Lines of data
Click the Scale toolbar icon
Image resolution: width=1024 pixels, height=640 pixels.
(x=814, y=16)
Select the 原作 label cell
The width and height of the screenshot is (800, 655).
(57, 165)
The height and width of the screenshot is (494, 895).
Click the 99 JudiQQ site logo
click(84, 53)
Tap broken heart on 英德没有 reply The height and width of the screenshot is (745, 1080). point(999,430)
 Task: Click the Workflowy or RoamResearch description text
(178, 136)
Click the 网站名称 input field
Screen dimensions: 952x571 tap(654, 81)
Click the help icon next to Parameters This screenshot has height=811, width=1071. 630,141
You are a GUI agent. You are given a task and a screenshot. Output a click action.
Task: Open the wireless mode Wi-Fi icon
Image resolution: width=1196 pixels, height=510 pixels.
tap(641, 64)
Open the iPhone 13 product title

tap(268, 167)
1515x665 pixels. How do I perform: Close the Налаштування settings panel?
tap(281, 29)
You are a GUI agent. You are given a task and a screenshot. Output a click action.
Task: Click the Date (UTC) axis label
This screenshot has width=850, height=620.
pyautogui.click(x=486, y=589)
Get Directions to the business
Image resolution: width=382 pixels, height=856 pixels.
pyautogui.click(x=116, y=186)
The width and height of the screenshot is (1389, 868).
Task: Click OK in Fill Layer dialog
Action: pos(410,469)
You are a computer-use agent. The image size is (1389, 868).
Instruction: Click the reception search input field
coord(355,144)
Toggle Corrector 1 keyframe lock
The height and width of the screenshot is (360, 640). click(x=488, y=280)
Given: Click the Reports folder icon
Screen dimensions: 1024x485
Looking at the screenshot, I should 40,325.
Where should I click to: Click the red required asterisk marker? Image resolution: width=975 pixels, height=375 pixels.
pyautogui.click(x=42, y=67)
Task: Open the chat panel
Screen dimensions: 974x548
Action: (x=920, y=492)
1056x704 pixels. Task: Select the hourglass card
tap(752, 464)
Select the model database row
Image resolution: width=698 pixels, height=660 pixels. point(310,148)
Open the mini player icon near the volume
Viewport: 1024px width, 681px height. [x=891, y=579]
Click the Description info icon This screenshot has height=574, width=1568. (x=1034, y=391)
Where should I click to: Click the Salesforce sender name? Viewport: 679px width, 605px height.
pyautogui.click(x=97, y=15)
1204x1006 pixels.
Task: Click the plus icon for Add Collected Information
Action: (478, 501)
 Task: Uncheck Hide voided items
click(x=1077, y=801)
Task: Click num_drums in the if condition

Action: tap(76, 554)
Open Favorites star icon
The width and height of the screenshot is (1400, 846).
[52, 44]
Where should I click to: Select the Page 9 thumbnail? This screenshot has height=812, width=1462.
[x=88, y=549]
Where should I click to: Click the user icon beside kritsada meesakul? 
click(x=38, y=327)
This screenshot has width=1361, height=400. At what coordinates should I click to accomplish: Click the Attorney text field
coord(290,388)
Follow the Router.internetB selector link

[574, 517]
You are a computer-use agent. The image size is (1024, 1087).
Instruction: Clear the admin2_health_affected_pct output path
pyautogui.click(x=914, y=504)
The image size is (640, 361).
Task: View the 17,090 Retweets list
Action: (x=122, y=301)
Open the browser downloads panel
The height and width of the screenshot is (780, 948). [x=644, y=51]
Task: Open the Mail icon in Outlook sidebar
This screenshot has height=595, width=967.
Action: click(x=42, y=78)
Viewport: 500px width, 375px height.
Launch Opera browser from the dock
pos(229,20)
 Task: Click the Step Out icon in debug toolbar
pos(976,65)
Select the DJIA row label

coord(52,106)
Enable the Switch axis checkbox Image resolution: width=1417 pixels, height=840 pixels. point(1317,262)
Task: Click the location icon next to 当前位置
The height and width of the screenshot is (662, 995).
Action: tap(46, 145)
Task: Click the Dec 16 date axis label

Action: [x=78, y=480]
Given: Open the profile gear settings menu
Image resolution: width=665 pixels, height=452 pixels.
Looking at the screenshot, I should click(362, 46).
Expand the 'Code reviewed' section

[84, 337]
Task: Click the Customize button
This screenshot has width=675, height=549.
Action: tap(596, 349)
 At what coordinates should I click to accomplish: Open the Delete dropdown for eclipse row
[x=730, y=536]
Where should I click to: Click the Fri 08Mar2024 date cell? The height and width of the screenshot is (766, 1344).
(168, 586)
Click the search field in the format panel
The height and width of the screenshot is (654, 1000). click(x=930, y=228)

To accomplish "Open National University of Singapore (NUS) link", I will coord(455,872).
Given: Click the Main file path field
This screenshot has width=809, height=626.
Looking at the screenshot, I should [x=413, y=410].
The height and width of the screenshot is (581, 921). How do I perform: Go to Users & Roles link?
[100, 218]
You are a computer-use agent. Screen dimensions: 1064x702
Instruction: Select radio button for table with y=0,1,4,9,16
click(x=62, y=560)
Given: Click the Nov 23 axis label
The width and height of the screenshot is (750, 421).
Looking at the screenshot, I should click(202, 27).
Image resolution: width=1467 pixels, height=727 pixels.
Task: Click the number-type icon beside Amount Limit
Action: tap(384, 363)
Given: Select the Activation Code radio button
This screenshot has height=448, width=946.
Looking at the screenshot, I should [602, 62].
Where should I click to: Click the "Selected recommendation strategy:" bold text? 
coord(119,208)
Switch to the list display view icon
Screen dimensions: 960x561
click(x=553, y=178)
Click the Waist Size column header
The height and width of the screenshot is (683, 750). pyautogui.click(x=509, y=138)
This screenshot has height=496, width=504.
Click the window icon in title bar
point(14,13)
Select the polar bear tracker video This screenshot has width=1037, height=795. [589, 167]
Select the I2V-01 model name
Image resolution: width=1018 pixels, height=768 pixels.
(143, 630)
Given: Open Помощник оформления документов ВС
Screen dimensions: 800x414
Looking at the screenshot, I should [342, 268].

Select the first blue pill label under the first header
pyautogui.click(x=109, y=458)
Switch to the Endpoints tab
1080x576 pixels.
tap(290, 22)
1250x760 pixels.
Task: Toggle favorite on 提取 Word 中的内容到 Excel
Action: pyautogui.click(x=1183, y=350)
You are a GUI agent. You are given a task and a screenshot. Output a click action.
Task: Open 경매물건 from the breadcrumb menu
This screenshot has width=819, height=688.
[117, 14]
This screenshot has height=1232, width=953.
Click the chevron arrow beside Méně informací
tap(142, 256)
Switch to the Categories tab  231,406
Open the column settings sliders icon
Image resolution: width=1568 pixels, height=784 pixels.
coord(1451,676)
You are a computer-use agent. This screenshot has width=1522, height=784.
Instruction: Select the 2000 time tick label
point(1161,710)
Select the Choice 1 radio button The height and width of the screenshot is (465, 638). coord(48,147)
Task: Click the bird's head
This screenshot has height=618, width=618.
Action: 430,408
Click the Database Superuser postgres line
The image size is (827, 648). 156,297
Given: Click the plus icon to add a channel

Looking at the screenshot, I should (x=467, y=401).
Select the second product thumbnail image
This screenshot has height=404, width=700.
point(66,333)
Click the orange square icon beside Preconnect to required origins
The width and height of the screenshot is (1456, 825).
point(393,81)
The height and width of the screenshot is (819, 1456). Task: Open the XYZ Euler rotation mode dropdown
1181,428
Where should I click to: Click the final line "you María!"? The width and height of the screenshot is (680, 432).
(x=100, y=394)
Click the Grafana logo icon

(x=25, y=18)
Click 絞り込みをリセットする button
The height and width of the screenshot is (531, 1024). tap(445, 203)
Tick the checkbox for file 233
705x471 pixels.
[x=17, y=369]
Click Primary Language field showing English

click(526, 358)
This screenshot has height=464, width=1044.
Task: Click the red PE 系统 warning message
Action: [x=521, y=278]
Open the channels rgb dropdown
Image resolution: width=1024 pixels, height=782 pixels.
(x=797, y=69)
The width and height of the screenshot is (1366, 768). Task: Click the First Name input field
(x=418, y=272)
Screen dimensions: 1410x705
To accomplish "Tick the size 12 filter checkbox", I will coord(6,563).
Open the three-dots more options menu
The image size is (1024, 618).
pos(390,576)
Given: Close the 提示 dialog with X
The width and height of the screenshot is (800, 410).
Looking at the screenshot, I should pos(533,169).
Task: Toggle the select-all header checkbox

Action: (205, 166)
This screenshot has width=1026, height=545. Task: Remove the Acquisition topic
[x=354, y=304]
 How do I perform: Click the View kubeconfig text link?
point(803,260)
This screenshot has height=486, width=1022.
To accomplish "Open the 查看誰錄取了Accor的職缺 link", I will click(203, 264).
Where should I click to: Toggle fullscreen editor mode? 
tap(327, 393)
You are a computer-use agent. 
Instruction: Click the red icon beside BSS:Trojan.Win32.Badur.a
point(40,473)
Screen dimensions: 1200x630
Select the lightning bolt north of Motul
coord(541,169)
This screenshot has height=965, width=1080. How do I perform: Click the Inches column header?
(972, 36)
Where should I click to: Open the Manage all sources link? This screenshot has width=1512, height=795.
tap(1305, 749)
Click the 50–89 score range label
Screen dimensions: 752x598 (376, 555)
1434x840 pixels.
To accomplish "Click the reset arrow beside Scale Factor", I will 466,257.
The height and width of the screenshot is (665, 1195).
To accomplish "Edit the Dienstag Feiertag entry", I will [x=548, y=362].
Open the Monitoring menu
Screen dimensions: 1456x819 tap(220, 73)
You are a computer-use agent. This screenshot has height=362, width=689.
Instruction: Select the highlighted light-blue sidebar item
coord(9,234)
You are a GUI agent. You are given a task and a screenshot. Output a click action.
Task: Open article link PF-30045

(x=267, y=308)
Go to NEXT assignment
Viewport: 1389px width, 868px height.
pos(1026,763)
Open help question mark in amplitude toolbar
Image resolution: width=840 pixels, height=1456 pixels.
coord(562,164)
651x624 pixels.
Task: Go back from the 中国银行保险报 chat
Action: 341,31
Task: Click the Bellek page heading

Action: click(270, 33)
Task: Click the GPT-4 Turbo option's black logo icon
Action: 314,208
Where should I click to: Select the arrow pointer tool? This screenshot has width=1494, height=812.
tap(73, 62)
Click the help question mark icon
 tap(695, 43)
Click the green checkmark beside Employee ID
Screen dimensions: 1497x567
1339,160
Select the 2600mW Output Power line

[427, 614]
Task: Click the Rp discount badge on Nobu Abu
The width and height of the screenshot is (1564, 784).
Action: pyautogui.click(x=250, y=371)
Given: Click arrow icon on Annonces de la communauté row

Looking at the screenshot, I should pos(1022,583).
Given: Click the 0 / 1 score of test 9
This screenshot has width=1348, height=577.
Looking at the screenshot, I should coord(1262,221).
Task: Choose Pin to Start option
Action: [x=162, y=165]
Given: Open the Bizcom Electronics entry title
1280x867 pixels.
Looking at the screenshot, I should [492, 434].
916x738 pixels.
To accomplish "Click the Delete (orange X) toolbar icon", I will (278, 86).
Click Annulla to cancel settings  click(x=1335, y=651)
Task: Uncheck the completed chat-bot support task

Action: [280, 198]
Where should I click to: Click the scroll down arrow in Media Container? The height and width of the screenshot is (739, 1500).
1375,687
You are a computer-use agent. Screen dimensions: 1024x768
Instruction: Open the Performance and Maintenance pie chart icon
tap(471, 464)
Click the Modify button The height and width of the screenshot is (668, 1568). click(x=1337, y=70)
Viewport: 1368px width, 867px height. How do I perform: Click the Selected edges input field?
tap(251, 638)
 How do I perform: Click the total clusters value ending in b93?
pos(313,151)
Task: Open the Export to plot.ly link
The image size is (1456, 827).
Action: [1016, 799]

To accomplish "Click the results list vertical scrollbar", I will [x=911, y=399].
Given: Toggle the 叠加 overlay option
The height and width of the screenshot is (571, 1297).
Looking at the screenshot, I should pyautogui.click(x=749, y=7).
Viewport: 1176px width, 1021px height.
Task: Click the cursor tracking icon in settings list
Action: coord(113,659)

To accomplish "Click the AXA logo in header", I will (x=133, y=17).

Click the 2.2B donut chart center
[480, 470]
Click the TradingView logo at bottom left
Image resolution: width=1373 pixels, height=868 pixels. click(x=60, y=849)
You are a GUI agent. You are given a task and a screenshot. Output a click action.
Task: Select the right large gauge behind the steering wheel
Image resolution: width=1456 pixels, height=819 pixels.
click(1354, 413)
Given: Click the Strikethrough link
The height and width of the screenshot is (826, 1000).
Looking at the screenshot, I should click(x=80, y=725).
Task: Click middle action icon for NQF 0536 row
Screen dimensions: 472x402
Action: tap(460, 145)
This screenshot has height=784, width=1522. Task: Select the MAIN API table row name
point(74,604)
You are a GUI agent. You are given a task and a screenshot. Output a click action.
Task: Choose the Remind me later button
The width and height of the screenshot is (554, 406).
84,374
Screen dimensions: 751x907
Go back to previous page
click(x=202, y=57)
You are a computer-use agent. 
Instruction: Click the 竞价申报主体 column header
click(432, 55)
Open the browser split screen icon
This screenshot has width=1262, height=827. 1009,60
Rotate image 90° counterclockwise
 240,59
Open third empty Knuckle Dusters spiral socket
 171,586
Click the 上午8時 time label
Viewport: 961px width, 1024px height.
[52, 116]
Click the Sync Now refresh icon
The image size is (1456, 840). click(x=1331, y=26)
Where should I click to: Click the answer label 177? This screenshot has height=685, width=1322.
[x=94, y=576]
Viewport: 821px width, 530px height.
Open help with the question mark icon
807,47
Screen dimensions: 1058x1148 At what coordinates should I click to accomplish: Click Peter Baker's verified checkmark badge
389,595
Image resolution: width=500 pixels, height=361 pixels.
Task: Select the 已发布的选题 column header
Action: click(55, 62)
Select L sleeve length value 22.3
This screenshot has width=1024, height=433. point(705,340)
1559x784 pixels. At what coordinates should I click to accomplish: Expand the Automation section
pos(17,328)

● **Written instruction**
Reproduce the records from the start up to and including the line with "tap(752, 464)", switching "Reports" to "Invoices" and leaving everything else unchanged.

● **Full output**
Click the Scale toolbar icon
Image resolution: width=1024 pixels, height=640 pixels.
(x=814, y=16)
Select the 原作 label cell
The width and height of the screenshot is (800, 655).
(57, 165)
The height and width of the screenshot is (494, 895).
Click the 99 JudiQQ site logo
click(84, 53)
Tap broken heart on 英德没有 reply The height and width of the screenshot is (745, 1080). point(999,430)
 Task: Click the Workflowy or RoamResearch description text
(178, 136)
Click the 网站名称 input field
Screen dimensions: 952x571 tap(654, 81)
Click the help icon next to Parameters This screenshot has height=811, width=1071. 630,141
You are a GUI agent. You are given a task and a screenshot. Output a click action.
Task: Open the wireless mode Wi-Fi icon
Image resolution: width=1196 pixels, height=510 pixels.
tap(641, 64)
Open the iPhone 13 product title

tap(268, 167)
1515x665 pixels. How do I perform: Close the Налаштування settings panel?
tap(281, 29)
You are a GUI agent. You are given a task and a screenshot. Output a click action.
Task: Click the Date (UTC) axis label
This screenshot has width=850, height=620.
pyautogui.click(x=486, y=589)
Get Directions to the business
Image resolution: width=382 pixels, height=856 pixels.
pyautogui.click(x=116, y=186)
The width and height of the screenshot is (1389, 868).
Task: Click OK in Fill Layer dialog
Action: pos(410,469)
You are a computer-use agent. The image size is (1389, 868).
Instruction: Click the reception search input field
coord(355,144)
Toggle Corrector 1 keyframe lock
The height and width of the screenshot is (360, 640). click(x=488, y=280)
Given: Click the Invoices folder icon
Screen dimensions: 1024x485
Looking at the screenshot, I should 40,325.
Where should I click to: Click the red required asterisk marker? Image resolution: width=975 pixels, height=375 pixels.
pyautogui.click(x=42, y=67)
Task: Open the chat panel
Screen dimensions: 974x548
Action: (x=920, y=492)
1056x704 pixels. Task: Select the hourglass card
tap(752, 464)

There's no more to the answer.